Each of the entries should be output exactly, with nothing left out.

Source material -
Segment Open
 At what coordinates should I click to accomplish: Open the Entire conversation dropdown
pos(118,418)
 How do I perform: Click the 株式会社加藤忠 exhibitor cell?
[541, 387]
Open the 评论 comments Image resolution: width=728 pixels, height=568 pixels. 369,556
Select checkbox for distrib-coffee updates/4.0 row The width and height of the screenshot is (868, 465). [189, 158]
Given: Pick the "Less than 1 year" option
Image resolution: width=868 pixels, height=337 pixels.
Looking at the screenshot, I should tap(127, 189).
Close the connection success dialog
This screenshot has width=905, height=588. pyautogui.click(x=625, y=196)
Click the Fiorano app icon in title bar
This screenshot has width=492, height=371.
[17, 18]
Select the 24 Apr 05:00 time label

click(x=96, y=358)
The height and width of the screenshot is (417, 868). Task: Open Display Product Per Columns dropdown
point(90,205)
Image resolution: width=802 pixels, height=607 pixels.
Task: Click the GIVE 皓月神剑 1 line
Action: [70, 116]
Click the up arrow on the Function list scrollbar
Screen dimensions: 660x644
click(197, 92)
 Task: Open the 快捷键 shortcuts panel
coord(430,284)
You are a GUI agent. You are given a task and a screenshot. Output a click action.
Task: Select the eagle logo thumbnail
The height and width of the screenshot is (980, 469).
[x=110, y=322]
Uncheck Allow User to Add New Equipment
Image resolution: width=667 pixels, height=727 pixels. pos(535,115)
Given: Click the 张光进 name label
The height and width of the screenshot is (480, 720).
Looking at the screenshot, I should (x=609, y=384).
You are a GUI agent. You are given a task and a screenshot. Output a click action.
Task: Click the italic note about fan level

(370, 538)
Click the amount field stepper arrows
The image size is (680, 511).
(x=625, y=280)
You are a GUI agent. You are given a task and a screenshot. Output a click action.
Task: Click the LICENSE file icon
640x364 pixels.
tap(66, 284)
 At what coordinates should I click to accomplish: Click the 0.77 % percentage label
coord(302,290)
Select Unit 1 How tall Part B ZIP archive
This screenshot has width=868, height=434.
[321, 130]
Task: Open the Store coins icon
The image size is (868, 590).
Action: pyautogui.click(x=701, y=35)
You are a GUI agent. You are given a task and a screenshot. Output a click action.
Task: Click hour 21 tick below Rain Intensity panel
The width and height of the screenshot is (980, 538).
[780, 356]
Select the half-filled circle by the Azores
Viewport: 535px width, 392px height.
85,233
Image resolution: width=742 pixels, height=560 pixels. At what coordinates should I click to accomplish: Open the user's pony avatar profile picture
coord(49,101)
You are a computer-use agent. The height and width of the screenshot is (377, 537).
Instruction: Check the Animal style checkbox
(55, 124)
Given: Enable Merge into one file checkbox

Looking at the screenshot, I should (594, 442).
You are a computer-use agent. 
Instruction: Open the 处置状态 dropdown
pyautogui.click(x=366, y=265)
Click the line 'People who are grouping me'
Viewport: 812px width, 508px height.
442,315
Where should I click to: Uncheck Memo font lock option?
Segment Closed
Output for this task -
 At what coordinates should I click to accomplish: Open the Entire conversation dropdown
pos(118,418)
 How do I perform: Click the 株式会社加藤忠 exhibitor cell?
[541, 387]
Open the 评论 comments Image resolution: width=728 pixels, height=568 pixels. 369,556
Select checkbox for distrib-coffee updates/4.0 row The width and height of the screenshot is (868, 465). [189, 158]
Given: Pick the "Less than 1 year" option
Image resolution: width=868 pixels, height=337 pixels.
Looking at the screenshot, I should tap(127, 189).
Close the connection success dialog
This screenshot has width=905, height=588. pyautogui.click(x=625, y=196)
Click the Fiorano app icon in title bar
This screenshot has width=492, height=371.
[17, 18]
Select the 24 Apr 05:00 time label

click(x=96, y=358)
The height and width of the screenshot is (417, 868). Task: Open Display Product Per Columns dropdown
point(90,205)
Image resolution: width=802 pixels, height=607 pixels.
Task: Click the GIVE 皓月神剑 1 line
Action: [70, 116]
Click the up arrow on the Function list scrollbar
Screen dimensions: 660x644
click(197, 92)
 Task: Open the 快捷键 shortcuts panel
coord(430,284)
You are a GUI agent. You are given a task and a screenshot. Output a click action.
Task: Select the eagle logo thumbnail
The height and width of the screenshot is (980, 469).
[x=110, y=322]
Uncheck Allow User to Add New Equipment
Image resolution: width=667 pixels, height=727 pixels. pos(535,115)
Given: Click the 张光进 name label
The height and width of the screenshot is (480, 720).
Looking at the screenshot, I should (x=609, y=384).
You are a GUI agent. You are given a task and a screenshot. Output a click action.
Task: Click the italic note about fan level

(370, 538)
Click the amount field stepper arrows
The image size is (680, 511).
(x=625, y=280)
You are a GUI agent. You are given a task and a screenshot. Output a click action.
Task: Click the LICENSE file icon
640x364 pixels.
tap(66, 284)
 At what coordinates should I click to accomplish: Click the 0.77 % percentage label
coord(302,290)
Select Unit 1 How tall Part B ZIP archive
This screenshot has width=868, height=434.
[321, 130]
Task: Open the Store coins icon
The image size is (868, 590).
Action: pyautogui.click(x=701, y=35)
You are a GUI agent. You are given a task and a screenshot. Output a click action.
Task: Click hour 21 tick below Rain Intensity panel
The width and height of the screenshot is (980, 538).
[780, 356]
Select the half-filled circle by the Azores
Viewport: 535px width, 392px height.
85,233
Image resolution: width=742 pixels, height=560 pixels. At what coordinates should I click to accomplish: Open the user's pony avatar profile picture
coord(49,101)
You are a computer-use agent. The height and width of the screenshot is (377, 537).
Instruction: Check the Animal style checkbox
(55, 124)
Given: Enable Merge into one file checkbox

Looking at the screenshot, I should (594, 442).
You are a computer-use agent. 
Instruction: Open the 处置状态 dropdown
pyautogui.click(x=366, y=265)
Click the line 'People who are grouping me'
Viewport: 812px width, 508px height.
442,315
Where should I click to: Uncheck Memo font lock option?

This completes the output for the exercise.